◆ **Data records**:
****

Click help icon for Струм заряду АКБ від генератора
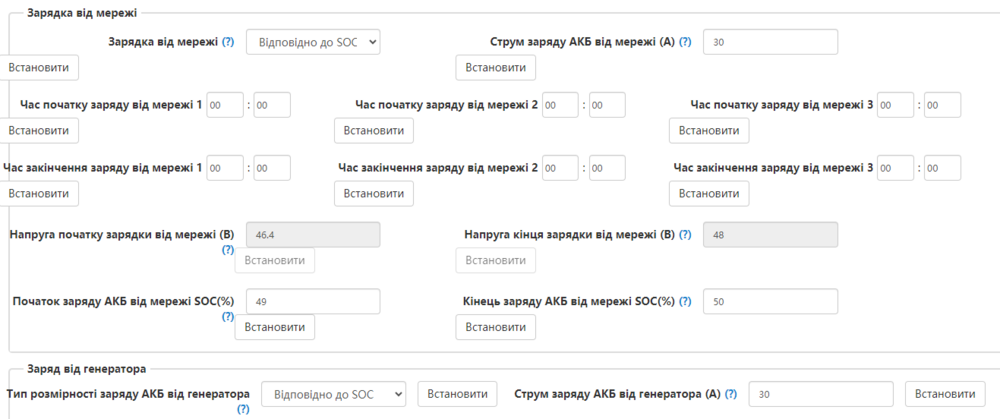Viewport: 1000px width, 419px height. coord(730,394)
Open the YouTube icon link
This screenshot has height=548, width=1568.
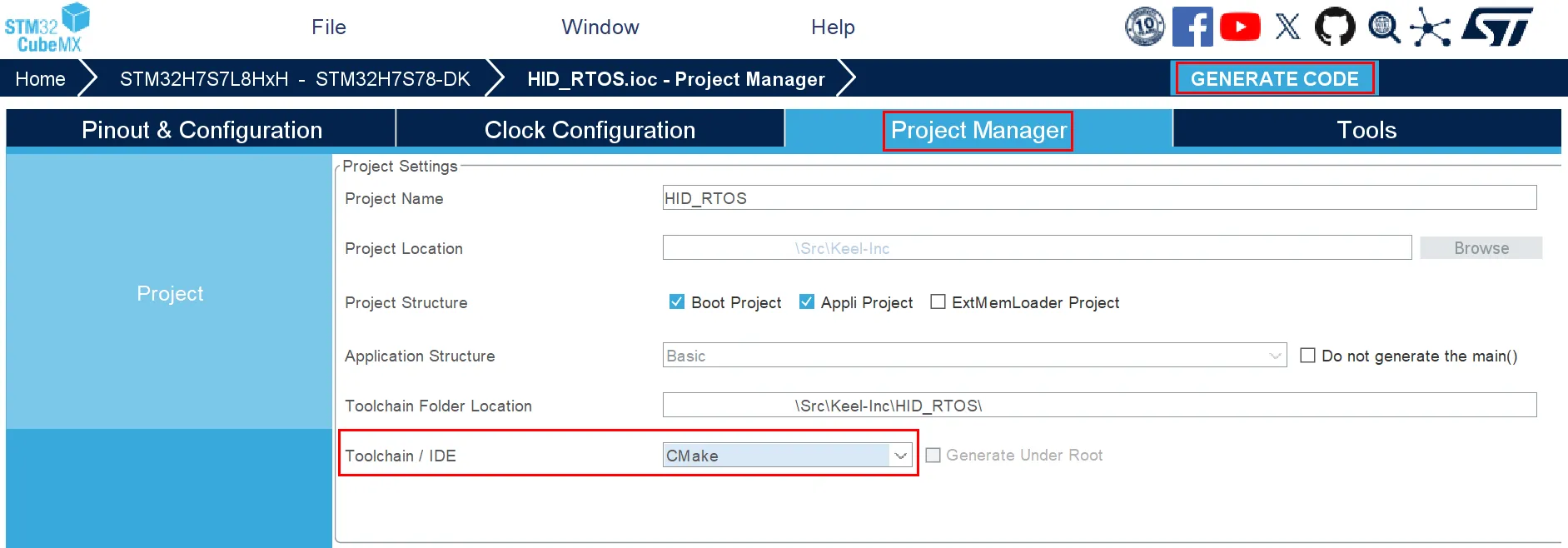[1240, 27]
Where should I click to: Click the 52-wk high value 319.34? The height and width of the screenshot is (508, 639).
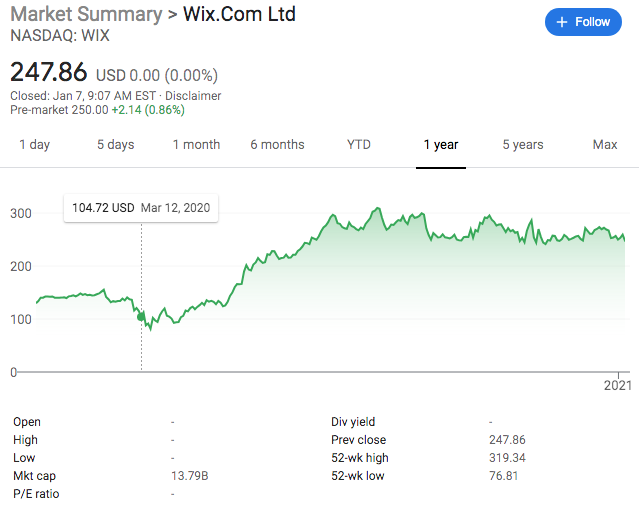pos(506,458)
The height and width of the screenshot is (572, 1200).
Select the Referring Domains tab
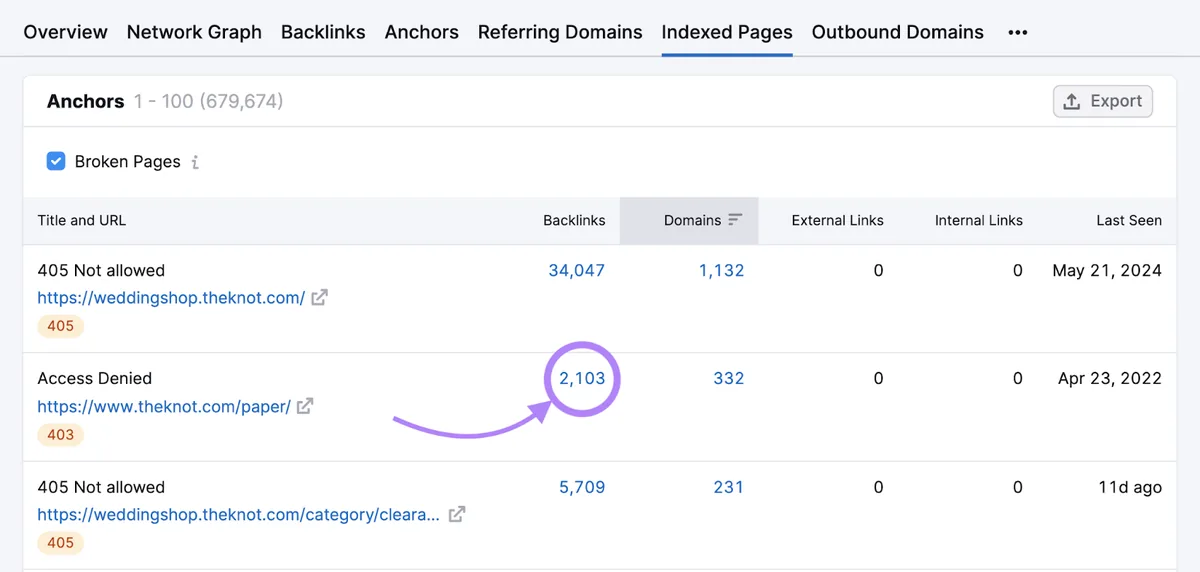(560, 32)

****

◆ **Task requirements**: Starting at the line that contains "The height and width of the screenshot is (572, 1200).", retype each line through the final one in the listing, with both ends kept and the pictures omitted.

◆ **Exercise response**:
The height and width of the screenshot is (572, 1200).
Select the Referring Domains tab
(560, 32)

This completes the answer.